A postmortem on the first Death Star revealed that a reliance on silo’d product design functions obstructed visibility into the exhaust port vulnerability, which were documented but never formally corrected. If the Empire’s Death Star design team had used a comprehensive all-in-one PLM and QMS solution, cross-functional teams would have benefited from enhanced visibility into potential errors.  They could have, in turn, collaborated to proactively ensure no quality failure shipped to market.

However, a postmortem on Death Star II revealed a slightly different cause for failure than the one that doomed Death Star I. For Death Star II, a lack of critical human capital resources and an aggressive shipping date was a surefire recipe for quality failure. Behind the scenes, what really happened was the Emperor foolishly demanded the development team use an on-premise product lifecycle solution that sequestered valuable IT and engineer staff to implement and manage; this limited the personnel available to finish building the Death Star in time for launch.

“My first three months I oversaw a team of 15,000 consultants who were writing code to get the on-premise PLM platform to a usable state, ” said Moff Tiaan Jerjerrod, who was given oversight of the Death Star II. “Implementing this system was going to take years and cost an incredible amount of money — neither of which we had because Vader was literally breathing — or should I say wheezing — down my throat.”

Moff continued, “I said to the Emperor, ‘look handsome, I know we spent a lot of money on this system, and I know it’s great on paper and can theoretically do anything we’ll ever want it to do, but we don’t have the resources to get where we need to be fast enough. At this pace, my grandchildren will be completing this deployment. We need a PLM solution built on industry best practices that we can configure with a very small team and knock out right now because I need to focus my engineers on finishing the Death Star.
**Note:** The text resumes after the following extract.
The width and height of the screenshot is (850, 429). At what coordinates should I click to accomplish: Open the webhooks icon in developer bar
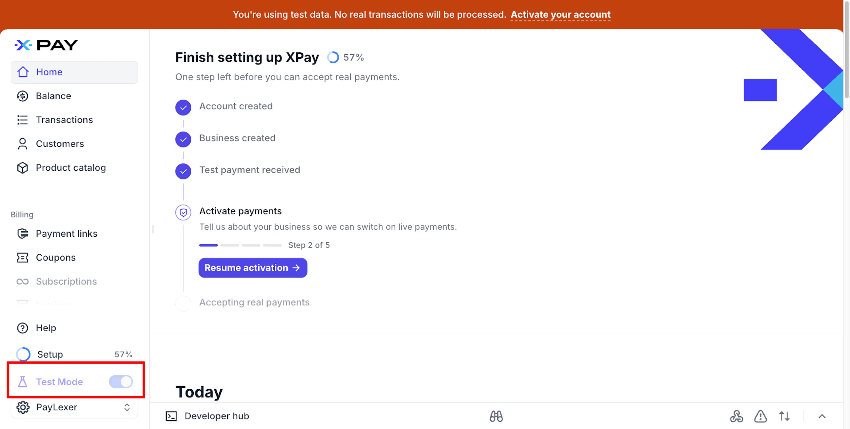click(736, 416)
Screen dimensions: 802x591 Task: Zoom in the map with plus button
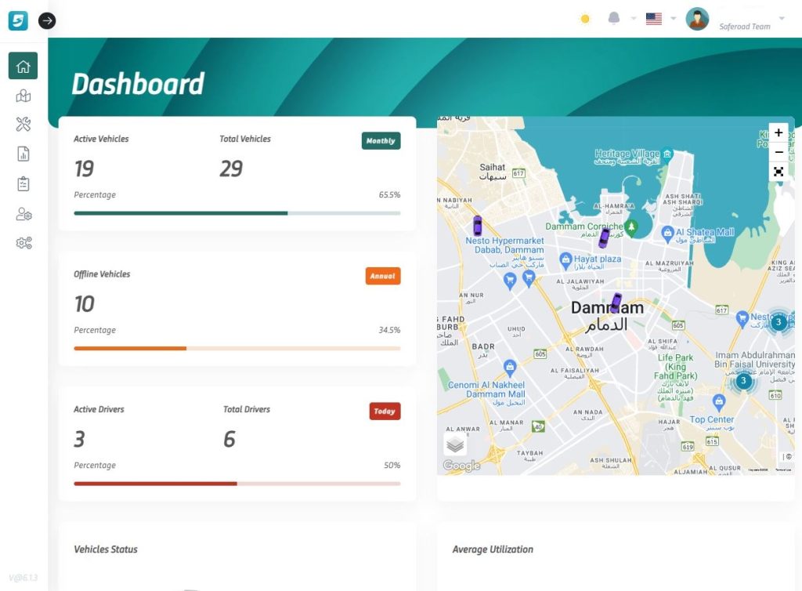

So please approve the scrapping of this on-premise PLM implementation so we can adopt Arena’s cloud-based solution.”

The Emperor stubbornly refused to listen.

The Emperor’s mistake was he forgot to consider the total cost of ownership (TCO) of the Dark Side’s on-premise investment, including: hardware, network, backup and development systems. The TCO also included the critical cost of on-going operational human capital, such as engineers, project management, database, server, firewall, security, backup and help desk resources — not to mention the overtime pay for weekend work to install emergency hot fixes, Death Star hardware and Laser repairs, and security and force field issues.

“The Emperor focused on the subscription license as the only true cost savings but the real aggregate net savings of a cloud-based system comes from not having to manage your own IT infrastructure, including hosting, data security, and hardware maintenance,” says Moff. “Yes, the Emperor is true to the thug life, but he acts like he’s a product design expert and he’s not. He can’t even comprehend the business benefits of a cloud-based solution. I mean just look at his track record — he’s 0 for 2 when it comes to building Death Stars.”